Alternative: speculative CPU intra prediction, GPU only does inter blocks. Simpler, slower. Decision deferred.
**Stage 2b (MC)** — single dispatch over all inter-MBs. Reads reference frames from DPB. qpel filter reads 6×8 src window per 8×8 output block; daedalus-fourier's existing `v3d_h264_qpel_mc20` covers mc20 — we need the other 15 variants (mc00/01/02/.../33) either as separate shaders or as one parameterized shader.
**Stage 3 (reconstruct)** — trivial per-pixel `clip255(residual + predicted)`. One dispatch over all pixels.
**Stage 4 (deblock)** — two dispatches: vertical edges (all rows independent), horizontal edges (all columns independent). Reuses daedalus-fourier's `v3d_h264deblock` shader, adapted for the new buffer layout.
Total dispatches per frame: ~200 (mostly the intra wavefront), all in one command buffer, one submit, one fence wait.
---
## 5. Reference frame management
DPB = N reference frames in GPU memory, each a VkImage with NV12 format, exported as dma_buf. Up to 16 reference frames per H.264 spec; typical streams use 1-4.
CPU tracks the index mapping (refIdx0/refIdx1 in MV lists → DPB slot). GPU shader receives DPB slot indices via the mb_descriptor; reads pixels via VkImage descriptor binding.
At frame-decode end, the output VkImage may become a new reference (per `ref_pic_marking` decisions on CPU). Slot retirement is CPU-managed.
This is the **right shape for V4L2 CAPTURE integration** — daedalus-v4l2 today uses dma_buf-exported CAPTURE planes; reusing those as DPB entries means zero-copy from decode → V4L2 consumer.
---
## 6. libavcodec integration
The honest hard problem. libavcodec's H.264 decoder calls thousands of per-MB / per-block functions in sequence; we need to replace that with a "collect everything into the descriptor buffer, then dispatch one pipeline" flow.
**Intercept point candidates:**
- **Slice level** (`ff_h264_decode_slice` or `decode_slice`). Replace the per-MB loop entirely. Highest leverage but biggest rewrite.
- **Macroblock level** (`ff_h264_decode_mb_*`). Each call returns to libavcodec which calls pixel kernels. Replace the kernels with descriptor-write stubs, dispatch at slice end. Closer to the substitution arc; less rewrite.
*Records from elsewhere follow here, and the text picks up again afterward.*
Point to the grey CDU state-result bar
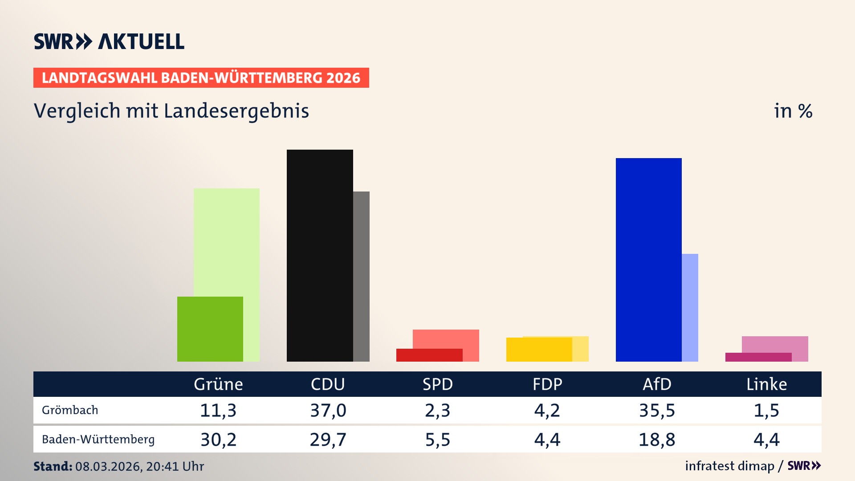tap(361, 276)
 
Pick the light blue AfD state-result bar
tap(690, 307)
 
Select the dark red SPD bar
tap(429, 355)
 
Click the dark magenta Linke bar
tap(758, 357)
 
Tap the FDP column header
tap(547, 384)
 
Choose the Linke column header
tap(766, 384)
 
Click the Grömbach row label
tap(70, 410)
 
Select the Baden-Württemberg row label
tap(98, 440)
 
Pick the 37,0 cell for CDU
tap(328, 410)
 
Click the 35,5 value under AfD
tap(657, 410)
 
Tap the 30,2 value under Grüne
tap(218, 440)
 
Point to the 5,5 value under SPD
tap(437, 440)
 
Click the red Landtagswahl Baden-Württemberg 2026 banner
tap(201, 78)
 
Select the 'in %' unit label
tap(793, 111)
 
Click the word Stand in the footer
tap(52, 466)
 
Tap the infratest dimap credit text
tap(729, 466)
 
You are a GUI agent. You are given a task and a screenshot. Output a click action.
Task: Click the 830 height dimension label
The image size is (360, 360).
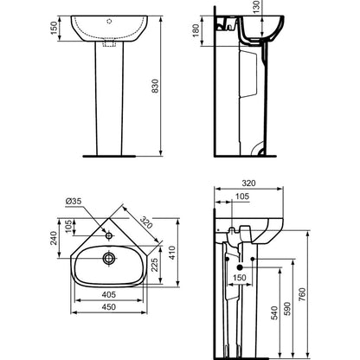click(x=155, y=86)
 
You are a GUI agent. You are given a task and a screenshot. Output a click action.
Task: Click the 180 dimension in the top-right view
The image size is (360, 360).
click(x=196, y=30)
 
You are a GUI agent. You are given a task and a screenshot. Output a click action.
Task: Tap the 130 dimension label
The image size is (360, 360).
click(x=257, y=4)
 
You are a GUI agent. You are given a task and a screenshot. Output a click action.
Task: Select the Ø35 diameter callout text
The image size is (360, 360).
click(x=74, y=202)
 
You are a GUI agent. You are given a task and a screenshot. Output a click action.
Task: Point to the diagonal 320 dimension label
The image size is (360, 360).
click(x=146, y=222)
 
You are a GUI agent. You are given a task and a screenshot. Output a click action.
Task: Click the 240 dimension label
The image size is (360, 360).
click(x=54, y=238)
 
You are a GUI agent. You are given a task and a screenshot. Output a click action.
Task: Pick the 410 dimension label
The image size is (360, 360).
click(x=172, y=253)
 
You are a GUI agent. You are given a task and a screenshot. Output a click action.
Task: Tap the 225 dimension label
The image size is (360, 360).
click(x=155, y=265)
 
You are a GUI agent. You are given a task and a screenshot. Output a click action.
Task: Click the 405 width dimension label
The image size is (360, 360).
click(x=109, y=294)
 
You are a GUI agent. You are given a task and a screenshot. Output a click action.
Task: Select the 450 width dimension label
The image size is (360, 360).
click(x=109, y=306)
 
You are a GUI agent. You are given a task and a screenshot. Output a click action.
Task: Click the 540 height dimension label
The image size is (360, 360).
click(x=274, y=313)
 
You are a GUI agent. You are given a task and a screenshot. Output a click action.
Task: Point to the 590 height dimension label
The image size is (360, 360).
click(x=287, y=309)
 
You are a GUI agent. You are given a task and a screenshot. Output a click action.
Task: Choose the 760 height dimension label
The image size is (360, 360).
click(x=302, y=294)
The macroblock-level intercept is the natural evolution of the substitution arc. The current `daedalus_recipe_dispatch_h264_*` calls become **append-to-buffer** instead of **dispatch-to-GPU**, and an end-of-slice flush triggers the actual Vulkan submit.
This is the same shape as **deferred rendering** in GL/Vulkan — record commands, submit in bulk.
---
## 7. What we reuse from daedalus-fourier
Existing V3D shaders (post-PR-#7+#8 state):
| Shader | Reuse status |
|---|---|
| `v3d_h264_idct4` | Yes — adapt input/output buffer layout |
| `v3d_h264_idct8` | Yes — same |
| `v3d_h264deblock` | Yes — adapt; the existing shader handles vertical-luma; chroma + horizontal variants are new |
| `v3d_h264_qpel_mc20` | Partial — only mc20. All 16 qpel positions needed for MC. |
| `v3d_idct8` (VP9) | Not for H.264 |
| `v3d_lpf_h_4_8`, `v3d_lpf_h_8_8` (VP9) | Not for H.264 |
| `v3d_mc_8h` (VP9 8-tap) | Not for H.264 (6-tap) |
| `v3d_cdef` (AV1) | Not for H.264 |
New shaders needed:
- `v3d_h264_iquant` — inverse quantization (can be fused with IDCT into one stage)
- `v3d_h264_intra_4x4` — 9 prediction modes
- `v3d_h264_intra_16x16` — 4 modes
- `v3d_h264_intra_chroma_8x8` — 4 modes
- `v3d_h264_qpel_{mc00..mc33}` — 15 missing variants (or one parameterized shader)
- `v3d_h264_chroma_mc` — 1/8-pel chroma MC (bilinear)
- `v3d_h264_deblock_h_luma` + chroma variants
- `v3d_h264_reconstruct` — trivial per-pixel add+clip
That's a substantial shader inventory. Each requires bit-exact M1 gate against an FFmpeg reference, same methodology as daedalus-fourier cycles 1-9.
---
## 8. Phasing
**Phase 1 — MVP, I-frames only, Baseline profile** (4-6 weeks). No CABAC (CAVLC only). No MC. No B-frames. Validates the architecture: parse → entropy → frame-pipeline → NV12 out, all bit-exact for I-frames. Test against ffmpeg-generated I-frame-only H.264 streams.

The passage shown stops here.